── Given records
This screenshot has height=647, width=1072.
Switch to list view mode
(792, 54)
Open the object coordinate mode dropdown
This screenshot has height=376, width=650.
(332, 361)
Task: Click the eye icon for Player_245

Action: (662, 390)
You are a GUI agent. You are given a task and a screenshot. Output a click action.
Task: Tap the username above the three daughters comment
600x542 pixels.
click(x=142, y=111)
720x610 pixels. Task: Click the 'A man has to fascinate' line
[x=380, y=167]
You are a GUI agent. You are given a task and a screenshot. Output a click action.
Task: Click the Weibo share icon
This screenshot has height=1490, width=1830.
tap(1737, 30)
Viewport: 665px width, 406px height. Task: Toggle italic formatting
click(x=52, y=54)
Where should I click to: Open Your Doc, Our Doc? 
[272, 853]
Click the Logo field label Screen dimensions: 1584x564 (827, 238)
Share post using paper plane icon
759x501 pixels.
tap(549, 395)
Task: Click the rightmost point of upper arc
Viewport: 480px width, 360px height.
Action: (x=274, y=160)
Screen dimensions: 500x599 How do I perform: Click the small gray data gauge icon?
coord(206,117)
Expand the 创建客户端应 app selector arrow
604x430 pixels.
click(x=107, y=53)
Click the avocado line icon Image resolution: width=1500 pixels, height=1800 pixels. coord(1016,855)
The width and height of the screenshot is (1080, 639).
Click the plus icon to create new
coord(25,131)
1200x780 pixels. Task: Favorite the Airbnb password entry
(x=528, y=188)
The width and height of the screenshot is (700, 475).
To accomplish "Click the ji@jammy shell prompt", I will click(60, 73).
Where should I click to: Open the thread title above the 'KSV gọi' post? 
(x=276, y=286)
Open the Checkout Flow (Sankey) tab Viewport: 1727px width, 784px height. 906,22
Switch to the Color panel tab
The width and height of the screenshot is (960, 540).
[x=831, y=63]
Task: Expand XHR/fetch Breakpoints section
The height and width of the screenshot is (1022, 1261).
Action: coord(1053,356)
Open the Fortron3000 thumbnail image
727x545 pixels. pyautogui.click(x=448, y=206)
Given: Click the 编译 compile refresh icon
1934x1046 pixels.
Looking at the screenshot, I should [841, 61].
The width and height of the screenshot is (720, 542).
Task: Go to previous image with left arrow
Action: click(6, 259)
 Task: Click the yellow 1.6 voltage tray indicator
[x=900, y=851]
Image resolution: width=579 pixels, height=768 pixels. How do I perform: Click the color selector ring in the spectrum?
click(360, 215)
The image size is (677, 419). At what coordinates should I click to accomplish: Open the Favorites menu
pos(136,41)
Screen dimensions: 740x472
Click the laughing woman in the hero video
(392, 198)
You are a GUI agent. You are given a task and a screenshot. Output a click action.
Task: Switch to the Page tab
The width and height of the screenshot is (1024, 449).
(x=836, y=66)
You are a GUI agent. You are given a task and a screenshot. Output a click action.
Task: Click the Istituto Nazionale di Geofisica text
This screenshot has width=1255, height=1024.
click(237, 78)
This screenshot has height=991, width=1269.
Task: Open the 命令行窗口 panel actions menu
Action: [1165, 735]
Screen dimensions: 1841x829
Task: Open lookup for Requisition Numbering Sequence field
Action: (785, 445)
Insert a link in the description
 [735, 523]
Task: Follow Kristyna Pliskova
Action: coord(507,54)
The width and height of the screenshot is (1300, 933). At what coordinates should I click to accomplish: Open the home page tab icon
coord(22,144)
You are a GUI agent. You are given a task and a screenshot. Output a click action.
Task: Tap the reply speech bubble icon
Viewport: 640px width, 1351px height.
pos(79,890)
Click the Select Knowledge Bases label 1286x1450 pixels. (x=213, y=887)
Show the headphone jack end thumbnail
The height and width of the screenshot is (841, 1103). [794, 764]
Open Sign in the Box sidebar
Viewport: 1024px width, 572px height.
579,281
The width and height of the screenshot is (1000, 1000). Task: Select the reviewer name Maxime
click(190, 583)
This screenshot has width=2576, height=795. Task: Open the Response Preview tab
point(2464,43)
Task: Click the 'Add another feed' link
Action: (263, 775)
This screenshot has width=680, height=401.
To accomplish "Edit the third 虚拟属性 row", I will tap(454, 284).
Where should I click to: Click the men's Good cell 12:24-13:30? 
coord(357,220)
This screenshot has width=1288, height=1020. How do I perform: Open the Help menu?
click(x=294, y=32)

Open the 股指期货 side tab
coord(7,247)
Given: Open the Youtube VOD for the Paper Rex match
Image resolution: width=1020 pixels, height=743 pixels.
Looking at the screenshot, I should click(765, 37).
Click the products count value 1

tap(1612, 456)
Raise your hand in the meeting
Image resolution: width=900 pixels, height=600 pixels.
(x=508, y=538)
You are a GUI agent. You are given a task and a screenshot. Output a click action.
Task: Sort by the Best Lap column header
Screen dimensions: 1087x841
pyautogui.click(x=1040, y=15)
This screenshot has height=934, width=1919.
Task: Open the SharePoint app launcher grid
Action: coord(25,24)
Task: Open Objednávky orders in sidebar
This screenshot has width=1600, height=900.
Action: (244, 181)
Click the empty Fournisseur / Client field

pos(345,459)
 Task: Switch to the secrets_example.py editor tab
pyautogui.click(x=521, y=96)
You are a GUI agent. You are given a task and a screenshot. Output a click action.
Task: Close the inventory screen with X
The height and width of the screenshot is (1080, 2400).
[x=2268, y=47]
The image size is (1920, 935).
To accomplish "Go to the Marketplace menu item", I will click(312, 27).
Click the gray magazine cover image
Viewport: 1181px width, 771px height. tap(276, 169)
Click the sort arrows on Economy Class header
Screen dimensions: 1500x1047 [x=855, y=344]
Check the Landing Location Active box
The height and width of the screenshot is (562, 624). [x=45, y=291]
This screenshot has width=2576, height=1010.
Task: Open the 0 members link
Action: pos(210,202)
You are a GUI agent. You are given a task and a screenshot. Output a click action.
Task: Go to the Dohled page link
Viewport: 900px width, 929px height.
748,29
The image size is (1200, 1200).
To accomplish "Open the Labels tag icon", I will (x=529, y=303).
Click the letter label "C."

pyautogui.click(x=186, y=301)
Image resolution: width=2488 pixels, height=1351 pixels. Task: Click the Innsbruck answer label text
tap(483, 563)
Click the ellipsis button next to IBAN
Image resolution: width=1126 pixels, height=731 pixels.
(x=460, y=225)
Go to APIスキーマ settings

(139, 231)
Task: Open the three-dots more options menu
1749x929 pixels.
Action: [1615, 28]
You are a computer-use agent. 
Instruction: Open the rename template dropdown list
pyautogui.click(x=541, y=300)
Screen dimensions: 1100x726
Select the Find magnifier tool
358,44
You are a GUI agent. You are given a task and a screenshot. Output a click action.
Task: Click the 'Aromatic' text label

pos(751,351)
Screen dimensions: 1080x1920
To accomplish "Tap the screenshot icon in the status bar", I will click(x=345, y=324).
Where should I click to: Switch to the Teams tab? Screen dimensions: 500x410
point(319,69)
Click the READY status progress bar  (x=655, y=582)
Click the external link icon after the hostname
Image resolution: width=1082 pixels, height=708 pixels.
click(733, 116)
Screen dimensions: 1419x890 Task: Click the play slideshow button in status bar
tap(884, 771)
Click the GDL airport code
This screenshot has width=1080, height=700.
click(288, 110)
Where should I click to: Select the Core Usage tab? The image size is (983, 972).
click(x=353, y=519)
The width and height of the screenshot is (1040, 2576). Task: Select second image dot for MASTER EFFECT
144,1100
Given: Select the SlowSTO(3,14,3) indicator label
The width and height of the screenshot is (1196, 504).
────
» Your goal: Output the records in full, exactly.

» Exercise output:
This screenshot has height=647, width=1072.
Switch to list view mode
(792, 54)
Open the object coordinate mode dropdown
This screenshot has height=376, width=650.
(332, 361)
Task: Click the eye icon for Player_245

Action: (662, 390)
You are a GUI agent. You are given a task and a screenshot. Output a click action.
Task: Tap the username above the three daughters comment
600x542 pixels.
click(x=142, y=111)
720x610 pixels. Task: Click the 'A man has to fascinate' line
[x=380, y=167]
You are a GUI agent. You are given a task and a screenshot. Output a click action.
Task: Click the Weibo share icon
This screenshot has height=1490, width=1830.
tap(1737, 30)
Viewport: 665px width, 406px height. Task: Toggle italic formatting
click(x=52, y=54)
Where should I click to: Open Your Doc, Our Doc? 
[272, 853]
Click the Logo field label Screen dimensions: 1584x564 (827, 238)
Share post using paper plane icon
759x501 pixels.
tap(549, 395)
Task: Click the rightmost point of upper arc
Viewport: 480px width, 360px height.
Action: (x=274, y=160)
Screen dimensions: 500x599 How do I perform: Click the small gray data gauge icon?
coord(206,117)
Expand the 创建客户端应 app selector arrow
604x430 pixels.
click(x=107, y=53)
Click the avocado line icon Image resolution: width=1500 pixels, height=1800 pixels. coord(1016,855)
The width and height of the screenshot is (1080, 639).
Click the plus icon to create new
coord(25,131)
1200x780 pixels. Task: Favorite the Airbnb password entry
(x=528, y=188)
The width and height of the screenshot is (700, 475).
To accomplish "Click the ji@jammy shell prompt", I will click(60, 73).
Where should I click to: Open the thread title above the 'KSV gọi' post? 
(x=276, y=286)
Open the Checkout Flow (Sankey) tab Viewport: 1727px width, 784px height. 906,22
Switch to the Color panel tab
The width and height of the screenshot is (960, 540).
[x=831, y=63]
Task: Expand XHR/fetch Breakpoints section
The height and width of the screenshot is (1022, 1261).
Action: coord(1053,356)
Open the Fortron3000 thumbnail image
727x545 pixels. pyautogui.click(x=448, y=206)
Given: Click the 编译 compile refresh icon
1934x1046 pixels.
Looking at the screenshot, I should [841, 61].
The width and height of the screenshot is (720, 542).
Task: Go to previous image with left arrow
Action: click(6, 259)
 Task: Click the yellow 1.6 voltage tray indicator
[x=900, y=851]
Image resolution: width=579 pixels, height=768 pixels. How do I perform: Click the color selector ring in the spectrum?
click(360, 215)
The image size is (677, 419). At what coordinates should I click to accomplish: Open the Favorites menu
pos(136,41)
Screen dimensions: 740x472
Click the laughing woman in the hero video
(392, 198)
You are a GUI agent. You are given a task and a screenshot. Output a click action.
Task: Switch to the Page tab
The width and height of the screenshot is (1024, 449).
(x=836, y=66)
You are a GUI agent. You are given a task and a screenshot. Output a click action.
Task: Click the Istituto Nazionale di Geofisica text
This screenshot has width=1255, height=1024.
click(237, 78)
This screenshot has height=991, width=1269.
Task: Open the 命令行窗口 panel actions menu
Action: [1165, 735]
Screen dimensions: 1841x829
Task: Open lookup for Requisition Numbering Sequence field
Action: (785, 445)
Insert a link in the description
 [735, 523]
Task: Follow Kristyna Pliskova
Action: coord(507,54)
The width and height of the screenshot is (1300, 933). At what coordinates should I click to accomplish: Open the home page tab icon
coord(22,144)
You are a GUI agent. You are given a task and a screenshot. Output a click action.
Task: Tap the reply speech bubble icon
Viewport: 640px width, 1351px height.
pos(79,890)
Click the Select Knowledge Bases label 1286x1450 pixels. (x=213, y=887)
Show the headphone jack end thumbnail
The height and width of the screenshot is (841, 1103). [794, 764]
Open Sign in the Box sidebar
Viewport: 1024px width, 572px height.
579,281
The width and height of the screenshot is (1000, 1000). Task: Select the reviewer name Maxime
click(190, 583)
This screenshot has width=2576, height=795. Task: Open the Response Preview tab
point(2464,43)
Task: Click the 'Add another feed' link
Action: (263, 775)
This screenshot has width=680, height=401.
To accomplish "Edit the third 虚拟属性 row", I will tap(454, 284).
Where should I click to: Click the men's Good cell 12:24-13:30? 
coord(357,220)
This screenshot has width=1288, height=1020. How do I perform: Open the Help menu?
click(x=294, y=32)

Open the 股指期货 side tab
coord(7,247)
Given: Open the Youtube VOD for the Paper Rex match
Image resolution: width=1020 pixels, height=743 pixels.
Looking at the screenshot, I should click(765, 37).
Click the products count value 1

tap(1612, 456)
Raise your hand in the meeting
Image resolution: width=900 pixels, height=600 pixels.
(x=508, y=538)
You are a GUI agent. You are given a task and a screenshot. Output a click action.
Task: Sort by the Best Lap column header
Screen dimensions: 1087x841
pyautogui.click(x=1040, y=15)
This screenshot has height=934, width=1919.
Task: Open the SharePoint app launcher grid
Action: coord(25,24)
Task: Open Objednávky orders in sidebar
This screenshot has width=1600, height=900.
Action: (244, 181)
Click the empty Fournisseur / Client field

pos(345,459)
 Task: Switch to the secrets_example.py editor tab
pyautogui.click(x=521, y=96)
You are a GUI agent. You are given a task and a screenshot. Output a click action.
Task: Close the inventory screen with X
The height and width of the screenshot is (1080, 2400).
[x=2268, y=47]
The image size is (1920, 935).
To accomplish "Go to the Marketplace menu item", I will click(312, 27).
Click the gray magazine cover image
Viewport: 1181px width, 771px height. tap(276, 169)
Click the sort arrows on Economy Class header
Screen dimensions: 1500x1047 [x=855, y=344]
Check the Landing Location Active box
The height and width of the screenshot is (562, 624). [x=45, y=291]
This screenshot has width=2576, height=1010.
Task: Open the 0 members link
Action: pos(210,202)
You are a GUI agent. You are given a task and a screenshot. Output a click action.
Task: Go to the Dohled page link
Viewport: 900px width, 929px height.
748,29
The image size is (1200, 1200).
To accomplish "Open the Labels tag icon", I will (x=529, y=303).
Click the letter label "C."

pyautogui.click(x=186, y=301)
Image resolution: width=2488 pixels, height=1351 pixels. Task: Click the Innsbruck answer label text
tap(483, 563)
Click the ellipsis button next to IBAN
Image resolution: width=1126 pixels, height=731 pixels.
(x=460, y=225)
Go to APIスキーマ settings

(139, 231)
Task: Open the three-dots more options menu
1749x929 pixels.
Action: [1615, 28]
You are a computer-use agent. 
Instruction: Open the rename template dropdown list
pyautogui.click(x=541, y=300)
Screen dimensions: 1100x726
Select the Find magnifier tool
358,44
You are a GUI agent. You are given a task and a screenshot. Output a click action.
Task: Click the 'Aromatic' text label

pos(751,351)
Screen dimensions: 1080x1920
To accomplish "Tap the screenshot icon in the status bar", I will click(x=345, y=324).
Where should I click to: Switch to the Teams tab? Screen dimensions: 500x410
point(319,69)
Click the READY status progress bar  (x=655, y=582)
Click the external link icon after the hostname
Image resolution: width=1082 pixels, height=708 pixels.
click(733, 116)
Screen dimensions: 1419x890 Task: Click the play slideshow button in status bar
tap(884, 771)
Click the GDL airport code
This screenshot has width=1080, height=700.
click(288, 110)
Where should I click to: Select the Core Usage tab? The image size is (983, 972).
click(x=353, y=519)
The width and height of the screenshot is (1040, 2576). Task: Select second image dot for MASTER EFFECT
144,1100
Given: Select the SlowSTO(3,14,3) indicator label
The width and height of the screenshot is (1196, 504).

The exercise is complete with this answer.